-- start of RECORDS TO PROCESS --

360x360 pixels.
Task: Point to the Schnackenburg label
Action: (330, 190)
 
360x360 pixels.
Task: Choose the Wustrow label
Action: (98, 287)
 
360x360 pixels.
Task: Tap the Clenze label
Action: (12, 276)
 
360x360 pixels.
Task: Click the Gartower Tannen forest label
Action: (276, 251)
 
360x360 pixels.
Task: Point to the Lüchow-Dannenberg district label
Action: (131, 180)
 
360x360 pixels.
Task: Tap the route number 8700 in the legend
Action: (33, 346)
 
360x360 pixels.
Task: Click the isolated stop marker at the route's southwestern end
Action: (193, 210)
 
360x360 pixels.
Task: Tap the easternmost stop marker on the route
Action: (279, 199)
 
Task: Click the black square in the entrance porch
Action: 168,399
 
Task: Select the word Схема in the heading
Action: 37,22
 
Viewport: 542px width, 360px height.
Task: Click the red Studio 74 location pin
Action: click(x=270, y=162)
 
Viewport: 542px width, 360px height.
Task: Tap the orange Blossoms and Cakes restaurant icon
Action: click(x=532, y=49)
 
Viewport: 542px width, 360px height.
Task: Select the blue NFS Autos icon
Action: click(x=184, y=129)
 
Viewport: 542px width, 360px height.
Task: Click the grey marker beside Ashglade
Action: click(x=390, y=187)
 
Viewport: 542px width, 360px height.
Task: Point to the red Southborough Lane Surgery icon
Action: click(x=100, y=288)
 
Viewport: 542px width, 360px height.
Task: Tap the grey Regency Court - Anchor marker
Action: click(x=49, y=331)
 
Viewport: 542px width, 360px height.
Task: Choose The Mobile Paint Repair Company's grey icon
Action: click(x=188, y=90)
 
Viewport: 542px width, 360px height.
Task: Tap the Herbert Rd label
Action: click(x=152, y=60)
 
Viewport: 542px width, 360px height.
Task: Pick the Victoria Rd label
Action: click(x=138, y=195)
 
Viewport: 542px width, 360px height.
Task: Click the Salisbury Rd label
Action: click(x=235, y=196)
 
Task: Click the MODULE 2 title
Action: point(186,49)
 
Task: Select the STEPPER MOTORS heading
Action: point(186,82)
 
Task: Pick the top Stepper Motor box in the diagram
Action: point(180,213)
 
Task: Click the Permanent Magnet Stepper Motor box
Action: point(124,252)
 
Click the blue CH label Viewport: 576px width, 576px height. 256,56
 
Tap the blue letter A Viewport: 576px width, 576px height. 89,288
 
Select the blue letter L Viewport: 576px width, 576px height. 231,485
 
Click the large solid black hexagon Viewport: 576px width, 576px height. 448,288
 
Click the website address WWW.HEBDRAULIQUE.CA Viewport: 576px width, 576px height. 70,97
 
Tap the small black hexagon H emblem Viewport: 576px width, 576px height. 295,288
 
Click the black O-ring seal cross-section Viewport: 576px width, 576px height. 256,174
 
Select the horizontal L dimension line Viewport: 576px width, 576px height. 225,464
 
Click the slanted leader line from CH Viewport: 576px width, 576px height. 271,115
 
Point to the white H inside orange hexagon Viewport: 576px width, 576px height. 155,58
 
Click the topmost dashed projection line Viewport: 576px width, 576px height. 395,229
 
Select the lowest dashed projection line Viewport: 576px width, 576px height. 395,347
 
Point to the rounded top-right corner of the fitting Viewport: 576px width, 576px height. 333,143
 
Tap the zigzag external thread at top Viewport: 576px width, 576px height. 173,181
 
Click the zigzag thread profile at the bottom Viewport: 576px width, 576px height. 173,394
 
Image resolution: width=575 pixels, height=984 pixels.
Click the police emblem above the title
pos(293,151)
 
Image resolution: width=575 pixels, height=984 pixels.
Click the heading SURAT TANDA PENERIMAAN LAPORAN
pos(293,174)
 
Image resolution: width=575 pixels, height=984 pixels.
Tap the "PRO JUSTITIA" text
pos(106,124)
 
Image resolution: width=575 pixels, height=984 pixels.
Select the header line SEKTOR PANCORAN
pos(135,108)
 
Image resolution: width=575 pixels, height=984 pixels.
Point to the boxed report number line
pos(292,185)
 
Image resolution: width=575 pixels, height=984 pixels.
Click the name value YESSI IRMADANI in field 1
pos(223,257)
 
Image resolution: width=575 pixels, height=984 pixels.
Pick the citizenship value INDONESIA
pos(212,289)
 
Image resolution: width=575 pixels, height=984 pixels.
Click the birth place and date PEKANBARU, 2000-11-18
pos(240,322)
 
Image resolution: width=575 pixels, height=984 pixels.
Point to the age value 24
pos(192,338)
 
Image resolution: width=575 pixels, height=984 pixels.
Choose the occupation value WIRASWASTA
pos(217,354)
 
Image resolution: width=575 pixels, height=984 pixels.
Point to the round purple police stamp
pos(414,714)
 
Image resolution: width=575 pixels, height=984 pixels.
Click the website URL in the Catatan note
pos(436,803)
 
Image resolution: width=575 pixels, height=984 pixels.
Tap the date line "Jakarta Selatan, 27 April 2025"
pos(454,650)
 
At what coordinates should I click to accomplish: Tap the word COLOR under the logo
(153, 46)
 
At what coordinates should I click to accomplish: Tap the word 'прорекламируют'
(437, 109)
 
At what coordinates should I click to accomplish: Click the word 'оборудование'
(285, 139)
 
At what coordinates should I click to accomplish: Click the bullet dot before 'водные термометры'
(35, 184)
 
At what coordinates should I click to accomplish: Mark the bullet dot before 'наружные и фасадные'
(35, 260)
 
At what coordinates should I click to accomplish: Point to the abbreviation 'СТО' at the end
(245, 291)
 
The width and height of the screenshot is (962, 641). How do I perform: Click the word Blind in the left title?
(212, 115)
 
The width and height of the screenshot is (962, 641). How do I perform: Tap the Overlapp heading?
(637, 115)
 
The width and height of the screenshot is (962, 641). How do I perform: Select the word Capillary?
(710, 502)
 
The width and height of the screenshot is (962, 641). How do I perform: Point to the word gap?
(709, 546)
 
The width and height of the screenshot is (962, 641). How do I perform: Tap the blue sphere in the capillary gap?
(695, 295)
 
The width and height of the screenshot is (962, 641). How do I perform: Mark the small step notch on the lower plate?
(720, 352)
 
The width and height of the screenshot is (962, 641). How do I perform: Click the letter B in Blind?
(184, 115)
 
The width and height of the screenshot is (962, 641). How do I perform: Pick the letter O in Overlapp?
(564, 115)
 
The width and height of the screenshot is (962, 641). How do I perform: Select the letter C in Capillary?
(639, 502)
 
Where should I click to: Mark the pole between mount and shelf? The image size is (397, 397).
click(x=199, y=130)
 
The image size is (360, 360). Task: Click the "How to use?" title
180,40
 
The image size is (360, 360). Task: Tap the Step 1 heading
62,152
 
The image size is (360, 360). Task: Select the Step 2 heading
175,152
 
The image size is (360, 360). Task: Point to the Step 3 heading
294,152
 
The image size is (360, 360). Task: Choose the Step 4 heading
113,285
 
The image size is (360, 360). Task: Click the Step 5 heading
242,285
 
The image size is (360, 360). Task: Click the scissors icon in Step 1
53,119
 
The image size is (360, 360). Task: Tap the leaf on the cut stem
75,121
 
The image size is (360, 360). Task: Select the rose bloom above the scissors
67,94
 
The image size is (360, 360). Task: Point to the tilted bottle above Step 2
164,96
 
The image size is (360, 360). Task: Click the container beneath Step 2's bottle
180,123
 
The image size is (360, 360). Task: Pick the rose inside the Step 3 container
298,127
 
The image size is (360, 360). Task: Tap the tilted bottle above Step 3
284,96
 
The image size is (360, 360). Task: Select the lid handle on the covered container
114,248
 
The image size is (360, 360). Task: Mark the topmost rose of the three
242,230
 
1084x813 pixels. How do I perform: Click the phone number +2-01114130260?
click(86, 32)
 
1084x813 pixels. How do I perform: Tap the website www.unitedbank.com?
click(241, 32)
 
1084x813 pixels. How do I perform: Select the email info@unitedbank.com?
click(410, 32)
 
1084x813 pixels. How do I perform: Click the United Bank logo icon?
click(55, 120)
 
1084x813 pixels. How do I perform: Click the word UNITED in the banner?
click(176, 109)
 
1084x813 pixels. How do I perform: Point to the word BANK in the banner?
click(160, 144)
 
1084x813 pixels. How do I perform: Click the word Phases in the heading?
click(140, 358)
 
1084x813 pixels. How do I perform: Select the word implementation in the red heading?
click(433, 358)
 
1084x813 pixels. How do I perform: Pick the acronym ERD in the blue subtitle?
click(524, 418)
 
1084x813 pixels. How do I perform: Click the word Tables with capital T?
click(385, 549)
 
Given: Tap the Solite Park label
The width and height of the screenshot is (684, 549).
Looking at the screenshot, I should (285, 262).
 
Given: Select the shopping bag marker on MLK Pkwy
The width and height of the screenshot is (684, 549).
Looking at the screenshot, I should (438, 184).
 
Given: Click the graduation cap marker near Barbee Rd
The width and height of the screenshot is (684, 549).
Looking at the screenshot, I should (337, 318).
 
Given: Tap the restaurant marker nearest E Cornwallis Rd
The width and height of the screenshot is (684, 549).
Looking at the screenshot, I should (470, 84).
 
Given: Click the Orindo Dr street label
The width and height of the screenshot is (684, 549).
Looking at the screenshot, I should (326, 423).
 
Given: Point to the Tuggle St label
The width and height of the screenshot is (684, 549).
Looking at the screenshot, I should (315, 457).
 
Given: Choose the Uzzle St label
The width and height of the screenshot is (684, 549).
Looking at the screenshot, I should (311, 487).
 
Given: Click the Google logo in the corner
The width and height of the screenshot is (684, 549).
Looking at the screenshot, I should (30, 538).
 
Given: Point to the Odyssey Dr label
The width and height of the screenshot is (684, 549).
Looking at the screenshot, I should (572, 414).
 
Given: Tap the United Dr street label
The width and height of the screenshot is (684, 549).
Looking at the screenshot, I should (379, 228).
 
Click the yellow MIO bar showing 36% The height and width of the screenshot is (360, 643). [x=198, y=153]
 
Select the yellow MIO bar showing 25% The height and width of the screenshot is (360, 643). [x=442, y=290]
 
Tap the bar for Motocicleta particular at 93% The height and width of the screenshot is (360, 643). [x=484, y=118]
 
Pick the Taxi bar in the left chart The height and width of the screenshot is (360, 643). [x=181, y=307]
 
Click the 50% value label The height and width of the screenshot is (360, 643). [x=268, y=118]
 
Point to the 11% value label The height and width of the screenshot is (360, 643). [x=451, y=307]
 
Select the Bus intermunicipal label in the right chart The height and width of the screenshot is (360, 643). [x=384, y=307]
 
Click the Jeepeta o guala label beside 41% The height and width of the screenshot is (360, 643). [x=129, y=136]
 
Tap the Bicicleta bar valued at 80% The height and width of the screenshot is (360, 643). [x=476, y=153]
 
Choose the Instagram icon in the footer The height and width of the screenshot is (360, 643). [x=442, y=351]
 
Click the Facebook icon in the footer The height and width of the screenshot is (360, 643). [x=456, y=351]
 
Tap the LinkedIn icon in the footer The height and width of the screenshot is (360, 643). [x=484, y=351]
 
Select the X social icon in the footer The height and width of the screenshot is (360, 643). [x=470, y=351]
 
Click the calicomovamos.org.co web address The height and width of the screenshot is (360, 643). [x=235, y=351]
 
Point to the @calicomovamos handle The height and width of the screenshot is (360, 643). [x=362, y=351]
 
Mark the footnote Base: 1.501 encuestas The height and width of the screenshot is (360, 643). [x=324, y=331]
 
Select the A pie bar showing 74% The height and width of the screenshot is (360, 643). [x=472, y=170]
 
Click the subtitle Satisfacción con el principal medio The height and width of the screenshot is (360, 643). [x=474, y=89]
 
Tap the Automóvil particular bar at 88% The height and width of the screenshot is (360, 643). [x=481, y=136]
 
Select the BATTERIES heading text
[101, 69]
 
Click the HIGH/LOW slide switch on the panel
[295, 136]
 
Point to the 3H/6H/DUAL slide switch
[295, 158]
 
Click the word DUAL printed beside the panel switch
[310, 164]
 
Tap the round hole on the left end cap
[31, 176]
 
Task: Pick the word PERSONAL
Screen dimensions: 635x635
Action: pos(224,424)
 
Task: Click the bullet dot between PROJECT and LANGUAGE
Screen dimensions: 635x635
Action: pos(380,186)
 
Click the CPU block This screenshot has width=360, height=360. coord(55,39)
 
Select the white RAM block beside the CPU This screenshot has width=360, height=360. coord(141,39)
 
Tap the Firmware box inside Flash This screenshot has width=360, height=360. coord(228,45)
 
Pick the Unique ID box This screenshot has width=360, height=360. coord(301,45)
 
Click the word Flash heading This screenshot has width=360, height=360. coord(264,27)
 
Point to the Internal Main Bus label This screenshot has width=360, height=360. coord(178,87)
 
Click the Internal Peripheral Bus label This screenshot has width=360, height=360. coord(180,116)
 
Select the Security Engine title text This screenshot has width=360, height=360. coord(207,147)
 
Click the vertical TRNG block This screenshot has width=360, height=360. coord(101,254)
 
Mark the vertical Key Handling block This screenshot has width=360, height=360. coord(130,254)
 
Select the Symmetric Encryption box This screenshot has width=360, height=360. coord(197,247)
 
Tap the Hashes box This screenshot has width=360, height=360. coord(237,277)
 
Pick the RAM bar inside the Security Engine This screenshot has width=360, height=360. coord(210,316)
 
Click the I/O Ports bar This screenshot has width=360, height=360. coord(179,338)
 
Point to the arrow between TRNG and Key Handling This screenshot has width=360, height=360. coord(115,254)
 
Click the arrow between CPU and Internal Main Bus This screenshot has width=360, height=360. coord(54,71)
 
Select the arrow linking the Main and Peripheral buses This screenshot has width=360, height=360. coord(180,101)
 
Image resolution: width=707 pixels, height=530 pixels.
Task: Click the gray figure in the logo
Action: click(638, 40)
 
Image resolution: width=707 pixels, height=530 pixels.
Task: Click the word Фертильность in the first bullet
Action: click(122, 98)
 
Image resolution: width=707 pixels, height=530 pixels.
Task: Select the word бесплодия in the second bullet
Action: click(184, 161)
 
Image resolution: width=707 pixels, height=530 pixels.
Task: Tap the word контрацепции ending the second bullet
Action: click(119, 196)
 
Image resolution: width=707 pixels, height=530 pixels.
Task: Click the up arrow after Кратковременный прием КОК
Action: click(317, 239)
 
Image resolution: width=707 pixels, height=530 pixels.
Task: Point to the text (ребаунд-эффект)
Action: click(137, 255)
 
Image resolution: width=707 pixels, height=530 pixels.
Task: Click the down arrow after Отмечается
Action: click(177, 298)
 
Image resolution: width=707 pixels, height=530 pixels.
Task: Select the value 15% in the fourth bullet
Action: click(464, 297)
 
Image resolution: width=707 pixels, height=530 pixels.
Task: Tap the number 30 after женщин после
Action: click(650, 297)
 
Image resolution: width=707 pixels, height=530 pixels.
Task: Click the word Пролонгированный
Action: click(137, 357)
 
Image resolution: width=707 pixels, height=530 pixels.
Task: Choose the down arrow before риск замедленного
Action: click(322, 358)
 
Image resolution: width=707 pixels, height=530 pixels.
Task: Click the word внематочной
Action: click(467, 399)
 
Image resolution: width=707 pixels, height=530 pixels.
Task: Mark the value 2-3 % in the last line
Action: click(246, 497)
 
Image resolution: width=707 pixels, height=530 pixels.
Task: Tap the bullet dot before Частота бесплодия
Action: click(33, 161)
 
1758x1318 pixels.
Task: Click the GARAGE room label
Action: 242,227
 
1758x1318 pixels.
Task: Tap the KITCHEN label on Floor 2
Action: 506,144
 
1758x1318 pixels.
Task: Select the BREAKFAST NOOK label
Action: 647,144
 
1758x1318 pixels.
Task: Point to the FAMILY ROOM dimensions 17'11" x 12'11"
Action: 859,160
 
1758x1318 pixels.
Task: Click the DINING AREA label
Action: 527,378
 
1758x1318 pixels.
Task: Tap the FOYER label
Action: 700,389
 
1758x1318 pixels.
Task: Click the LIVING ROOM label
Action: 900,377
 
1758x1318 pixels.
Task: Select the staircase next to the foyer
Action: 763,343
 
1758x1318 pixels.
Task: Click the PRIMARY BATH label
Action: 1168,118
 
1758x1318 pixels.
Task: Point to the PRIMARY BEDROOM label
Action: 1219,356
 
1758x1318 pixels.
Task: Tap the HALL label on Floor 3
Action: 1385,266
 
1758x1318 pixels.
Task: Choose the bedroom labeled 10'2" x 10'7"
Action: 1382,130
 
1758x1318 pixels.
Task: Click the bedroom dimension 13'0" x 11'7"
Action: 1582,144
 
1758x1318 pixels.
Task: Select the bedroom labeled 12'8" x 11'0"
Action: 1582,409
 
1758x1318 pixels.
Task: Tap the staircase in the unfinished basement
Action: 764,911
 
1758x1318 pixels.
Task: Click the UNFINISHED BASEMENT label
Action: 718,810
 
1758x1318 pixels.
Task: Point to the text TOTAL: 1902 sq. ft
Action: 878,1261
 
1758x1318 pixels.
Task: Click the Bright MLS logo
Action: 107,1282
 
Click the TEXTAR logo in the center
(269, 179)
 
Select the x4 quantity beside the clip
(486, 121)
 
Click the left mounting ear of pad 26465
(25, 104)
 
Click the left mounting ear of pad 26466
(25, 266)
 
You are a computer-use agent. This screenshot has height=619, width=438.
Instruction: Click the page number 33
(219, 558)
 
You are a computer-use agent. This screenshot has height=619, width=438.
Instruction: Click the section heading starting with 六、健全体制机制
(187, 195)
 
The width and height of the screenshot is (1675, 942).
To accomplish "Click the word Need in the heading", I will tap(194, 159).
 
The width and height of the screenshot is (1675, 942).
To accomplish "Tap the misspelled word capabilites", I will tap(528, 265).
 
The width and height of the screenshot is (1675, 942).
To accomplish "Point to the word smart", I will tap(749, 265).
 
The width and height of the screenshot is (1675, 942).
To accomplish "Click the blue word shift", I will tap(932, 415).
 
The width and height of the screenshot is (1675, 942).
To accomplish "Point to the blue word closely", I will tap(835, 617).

-- end of RECORDS TO PROCESS --

## EXERCISE DESCRIPTION
Rewrite the material above as a JSON list of strings, one string per line and blank lines omitted. Begin with the line containing "Tap the round hole on the left end cap" and continue through the line containing "Action: pos(380,186)".

## RESPONSE TO THE EXERCISE
[
  "Tap the round hole on the left end cap",
  "[31, 176]",
  "Task: Pick the word PERSONAL",
  "Screen dimensions: 635x635",
  "Action: pos(224,424)",
  "Task: Click the bullet dot between PROJECT and LANGUAGE",
  "Screen dimensions: 635x635",
  "Action: pos(380,186)"
]